Le soir du dimanche 26 mai 2024, une atmosphère de convivialité régnait à Zemio, une sous-préfecture du Haut-Mbomou en Centrafrique, une région marquée par des tensions communautaires récurrentes. Dans la cour d’un établissement local, une cinquantaine de personnes s’étaient réunies pour célébrer le départ imminent de deux visiteurs. Parmi eux se trouvait Joseph Figueira, un chercheur belgo-portugais, accompagné de son homologue ivoirien basé en République démocratique du Congo. Mandaté par l’ONG américaine FHI 360 pour une expertise de terrain s’inscrivant dans un appel à projet de l’Agence des États-Unis pour le développement international (USAID), M. Figueira offrait des rafraîchissements à ses hôtes locaux. Après 48 heures passées sur place, les deux hommes devaient regagner Bangui le lendemain. C’est à cet instant précis que trois individus du groupe Wagner, agissant en tant que force supplétive des autorités nationales depuis 2018, ont brutalement interrompu la réunion, accompagnés d’un gendarme centrafricain servant d’interprète.
Sans la moindre explication ni préavis, les hommes de Wagner ont immédiatement interpellé Joseph Figueira. L’humanitaire n’a eu aucun répit pour récupérer ses documents personnels auprès de l’ONG qui l’hébergeait. En un clin d’œil, il s’est retrouvé menotté et enfermé à l’aérodrome, le début d’une détention arbitraire qui allait marquer son séjour en Centrafrique.

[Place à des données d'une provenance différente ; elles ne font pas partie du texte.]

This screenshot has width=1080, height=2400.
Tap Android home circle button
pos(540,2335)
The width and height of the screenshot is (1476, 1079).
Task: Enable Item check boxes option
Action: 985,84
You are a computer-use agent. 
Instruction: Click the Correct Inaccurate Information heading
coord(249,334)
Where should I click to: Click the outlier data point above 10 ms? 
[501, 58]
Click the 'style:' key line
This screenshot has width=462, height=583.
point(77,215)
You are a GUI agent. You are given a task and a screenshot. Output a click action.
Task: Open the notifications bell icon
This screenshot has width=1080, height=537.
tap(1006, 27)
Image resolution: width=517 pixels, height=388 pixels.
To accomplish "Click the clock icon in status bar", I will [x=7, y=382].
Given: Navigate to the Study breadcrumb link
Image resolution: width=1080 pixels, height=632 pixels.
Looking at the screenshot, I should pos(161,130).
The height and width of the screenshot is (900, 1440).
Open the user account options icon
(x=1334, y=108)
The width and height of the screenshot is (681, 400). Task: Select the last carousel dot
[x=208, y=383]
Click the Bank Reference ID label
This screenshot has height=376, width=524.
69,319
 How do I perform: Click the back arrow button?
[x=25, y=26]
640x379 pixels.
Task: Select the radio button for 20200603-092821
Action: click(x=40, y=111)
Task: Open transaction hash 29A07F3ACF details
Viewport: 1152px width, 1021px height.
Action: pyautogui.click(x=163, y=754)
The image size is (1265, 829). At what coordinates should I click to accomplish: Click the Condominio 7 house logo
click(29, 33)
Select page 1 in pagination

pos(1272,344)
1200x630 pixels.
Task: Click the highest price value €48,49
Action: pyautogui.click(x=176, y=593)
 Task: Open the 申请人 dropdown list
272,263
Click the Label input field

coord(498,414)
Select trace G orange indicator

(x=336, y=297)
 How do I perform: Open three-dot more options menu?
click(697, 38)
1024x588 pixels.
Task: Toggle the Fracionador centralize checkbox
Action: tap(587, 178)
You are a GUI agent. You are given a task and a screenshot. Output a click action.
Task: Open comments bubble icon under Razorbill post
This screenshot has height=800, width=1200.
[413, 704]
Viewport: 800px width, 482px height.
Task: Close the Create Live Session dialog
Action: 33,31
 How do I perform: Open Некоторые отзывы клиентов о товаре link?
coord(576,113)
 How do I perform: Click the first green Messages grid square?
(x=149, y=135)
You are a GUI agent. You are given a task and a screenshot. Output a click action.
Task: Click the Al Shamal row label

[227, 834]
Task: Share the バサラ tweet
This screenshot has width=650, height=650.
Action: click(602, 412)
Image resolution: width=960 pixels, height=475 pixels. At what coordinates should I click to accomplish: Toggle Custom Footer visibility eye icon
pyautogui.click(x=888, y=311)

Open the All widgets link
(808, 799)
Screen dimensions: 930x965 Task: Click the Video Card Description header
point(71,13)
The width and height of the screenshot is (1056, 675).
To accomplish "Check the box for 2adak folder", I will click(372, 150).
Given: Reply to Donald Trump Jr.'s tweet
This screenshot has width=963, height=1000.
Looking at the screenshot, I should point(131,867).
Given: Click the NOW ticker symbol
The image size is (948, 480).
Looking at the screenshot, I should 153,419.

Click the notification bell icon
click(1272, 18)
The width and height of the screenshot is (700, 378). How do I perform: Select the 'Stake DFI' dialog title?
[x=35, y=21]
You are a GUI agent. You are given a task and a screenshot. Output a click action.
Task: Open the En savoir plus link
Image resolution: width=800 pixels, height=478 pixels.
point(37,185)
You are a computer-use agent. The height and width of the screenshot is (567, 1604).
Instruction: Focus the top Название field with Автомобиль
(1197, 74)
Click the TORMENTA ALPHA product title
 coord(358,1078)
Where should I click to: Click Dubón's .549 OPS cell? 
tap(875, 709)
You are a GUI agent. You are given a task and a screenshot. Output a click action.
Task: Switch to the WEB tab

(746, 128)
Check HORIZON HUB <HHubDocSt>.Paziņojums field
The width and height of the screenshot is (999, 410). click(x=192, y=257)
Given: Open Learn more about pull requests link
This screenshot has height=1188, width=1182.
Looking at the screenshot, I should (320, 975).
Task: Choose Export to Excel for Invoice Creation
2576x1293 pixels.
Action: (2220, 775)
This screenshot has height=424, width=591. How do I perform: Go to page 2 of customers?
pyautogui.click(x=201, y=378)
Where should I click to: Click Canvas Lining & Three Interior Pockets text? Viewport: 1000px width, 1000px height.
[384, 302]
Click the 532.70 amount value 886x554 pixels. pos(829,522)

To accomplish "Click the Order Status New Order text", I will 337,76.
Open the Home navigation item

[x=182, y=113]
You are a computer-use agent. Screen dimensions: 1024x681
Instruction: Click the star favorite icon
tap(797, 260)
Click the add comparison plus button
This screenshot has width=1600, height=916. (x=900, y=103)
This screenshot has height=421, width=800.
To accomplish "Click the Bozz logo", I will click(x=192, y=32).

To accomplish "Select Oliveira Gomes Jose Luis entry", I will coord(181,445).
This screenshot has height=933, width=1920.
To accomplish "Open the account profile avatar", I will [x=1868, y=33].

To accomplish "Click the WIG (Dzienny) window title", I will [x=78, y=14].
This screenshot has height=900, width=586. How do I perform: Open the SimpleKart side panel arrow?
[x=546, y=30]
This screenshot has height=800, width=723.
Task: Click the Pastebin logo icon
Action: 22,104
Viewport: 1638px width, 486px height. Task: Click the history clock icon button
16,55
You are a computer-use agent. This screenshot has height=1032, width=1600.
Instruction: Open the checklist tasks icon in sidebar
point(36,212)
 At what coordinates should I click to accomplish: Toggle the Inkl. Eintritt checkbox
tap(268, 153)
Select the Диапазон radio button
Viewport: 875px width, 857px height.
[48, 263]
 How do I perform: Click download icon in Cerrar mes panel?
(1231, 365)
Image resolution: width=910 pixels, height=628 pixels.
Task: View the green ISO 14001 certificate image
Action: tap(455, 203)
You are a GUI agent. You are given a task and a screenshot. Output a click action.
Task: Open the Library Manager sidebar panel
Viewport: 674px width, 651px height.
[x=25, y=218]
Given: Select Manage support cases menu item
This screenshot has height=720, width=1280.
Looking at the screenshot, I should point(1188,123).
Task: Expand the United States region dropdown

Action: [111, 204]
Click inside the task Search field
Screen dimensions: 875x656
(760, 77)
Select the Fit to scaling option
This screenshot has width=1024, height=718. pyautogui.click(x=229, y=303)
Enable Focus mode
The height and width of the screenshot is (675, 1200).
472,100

Pourtant, ce spécialiste reconnu des communautés Peules était en situation parfaitement régulière. Depuis son arrivée en Centrafrique neuf jours auparavant, il avait multiplié les rencontres avec de hauts fonctionnaires à Bangui et en province. Son objectif était de préparer un futur projet crucial de prévention des conflits locaux, en collaboration avec diverses organisations, tant locales qu’internationales. Malgré cette légitimité incontestable, les membres de Wagner l’ont embarqué de force à bord d’un aéronef, le visage dissimulé par une cagoule. Cette action, menée en dehors de tout cadre légal, s’est accompagnée de violences, laissant l’humanitaire avec des ecchymoses et le nez en sang. Une démonstration inquiétante de l’instrumentalisation des acteurs humanitaires dans la région.